For rectal cancer SCRT, Jeans et al.15 reported that pencil beam scanning proton therapy (PBS-PT) provided dosimetric results superior to those of three-dimensional conformal radiation therapy (3D-CRT) and VMAT plans in critical organs such as the small intestine, bladder, and femoral head while maintaining similar target coverage. Pedone et al.17 compared the effects of PBT-PT and VMAT in SCRT for 20 patients with LARC and reported that compared with photon therapy, PT clearly protected normal tissues, reducing the radiation dose to OARs. Specifically, the volumes of the bowel bag at V5Gy, V10Gy, V15Gy, and V25Gy for the PT plans vs. VMAT plans were (712.8 ± 329.7) vs. (247.1 ± 132.3), (461.5 ± 230.9) vs. (182.9 ± 102.9), (215.3 ± 136.4) vs. (141.2 ± 83.6), and (17.9 ± 18.2) vs. (23.6 ± 26.3), respectively. Our work complements their study by further evaluating the differences in VMAT plans with different accelerator models for SCRT, providing more options for clinical practice.

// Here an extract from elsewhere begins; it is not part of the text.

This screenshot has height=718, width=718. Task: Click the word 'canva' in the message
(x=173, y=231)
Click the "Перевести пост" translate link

According to the RAPIDO trial4, diarrhea was the most common gastrointestinal toxicity during preoperative treatment in both the SCRT and LCRT groups, making limiting the radiation dose to the intestines crucial. Baglan et al.33 reported a strong correlation between the volume of the small bowel receiving 15 Gy (V15Gy) and the incidence of toxicity. When V15Gy was < 150 cc, the occurrence of grade 2 + toxicity was lower; among patients with V15Gy > 300 cc, most experienced grade 3 + acute small bowel toxicity. The findings of Robertson et al.34 subsequently confirmed this, demonstrating that when V15Gy was ≤ 130 cc, the incidence of grade 3 diarrhea was 11%. These findings suggest that V15Gy, along with other intermediate dose levels, such as V20Gy and V25Gy, are crucial parameters for predicting the occurrence of diarrhea. Holyoake et al.35 reported that multiple small intestine dose volumes (V5Gy, V10Gy, V30Gy and V45Gy) can predict toxicity risk, with V10Gy being the most significant. Our results effectively reduced these key indicators, thereby reducing the occurrence of toxic reactions.

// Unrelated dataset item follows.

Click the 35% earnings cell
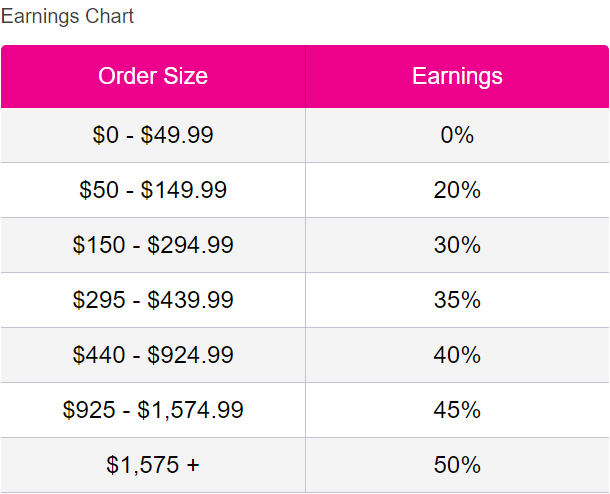Viewport: 610px width, 494px height. [x=457, y=300]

The pelvic bone marrow is the primary site for adult hematopoiesis. A correlation between myelosuppression and the volume of bone exposed to radiation has been reported36.The dosimetric results from our two groups were similar, with both plans effectively reducing the incidence of acute myelosuppression toxicity.

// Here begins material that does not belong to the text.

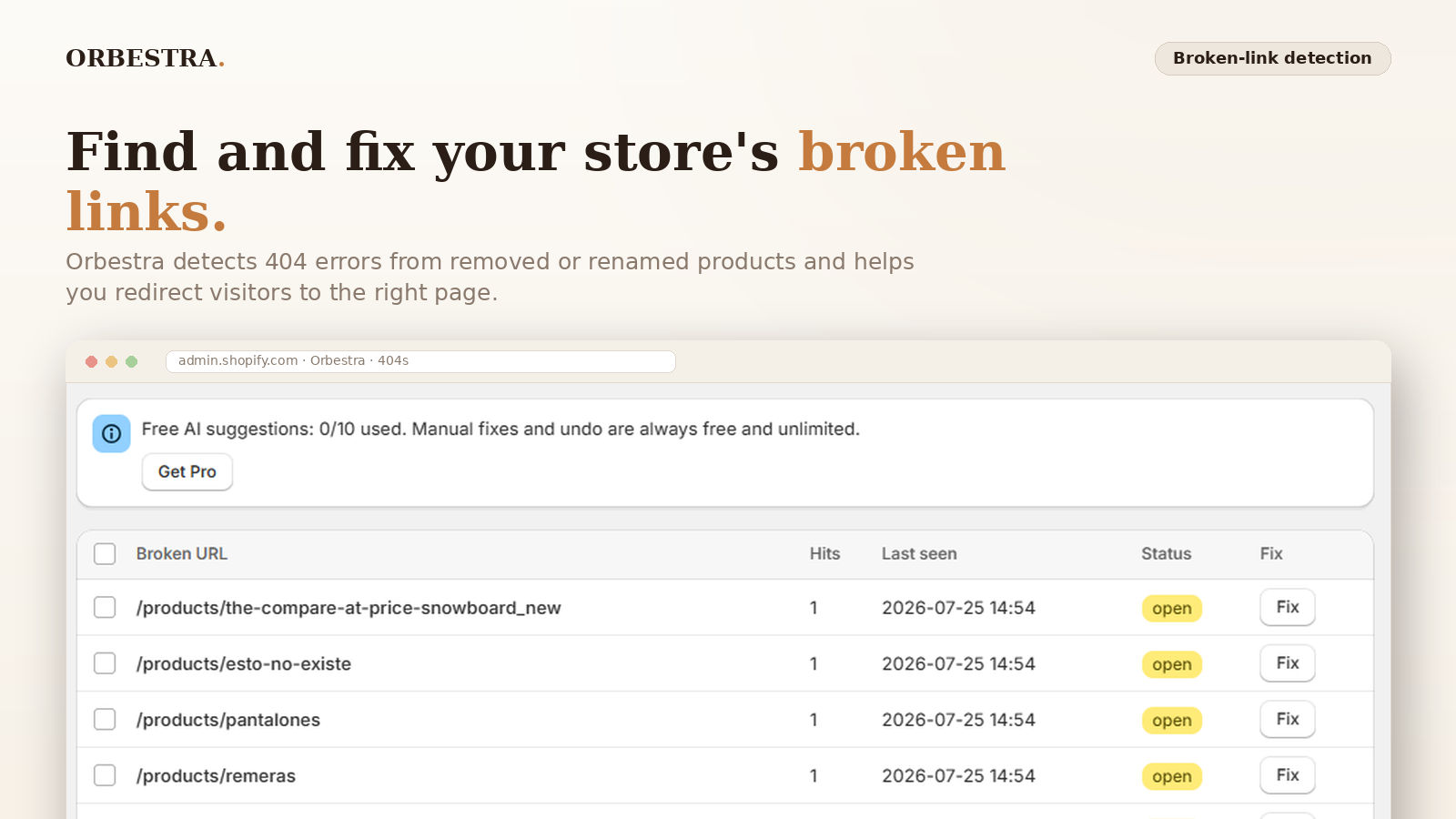Toggle the select-all checkbox in table header
The width and height of the screenshot is (1456, 819).
pyautogui.click(x=105, y=553)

One limitation of our study is that we did not compare techniques other than FFF-VMAT. However, VMAT has become more widely used in radiotherapy and has demonstrated specific advantages in clinical practice9,10,12,37,38. Furthermore, the dosimetric differences observed between the two systems have potential clinical implications. For example, higher dose levels in the bowel bag may increase the risk of radiation-induced enteritis, while elevated V10 values in the pelvic bone marrow could impact hematopoietic function. Additionally, this clinical dosimetric evaluation was based on simulated radiotherapy plans, eliminating variability related to patient-specific factors such as comorbidities or tumor biology. Despite these limitations, our study provides a valuable clinical reference for SCRT in the management of LARC, contributing to the optimization of treatment safety and efficacy.

Conclusions

For preoperative neoadjuvant SCRT for rectal cancer, the overall plan quality in terms of target coverage and OAR dose distribution was comparable between the Halcyon and Infinity Agility machines, with each system offering its own advantages. With respect to treatment efficiency, Halcyon VMAT plan was associated with a higher number of MUs and beam-on time, but the actual delivery time was similar to or even less than that of the Infinity VMAT plan when IGRT was incorporated. Additionally, Halcyon VMAT plans were less complex. Therefore, both radiotherapy platforms are very good options when selecting which technique to use in the clinic.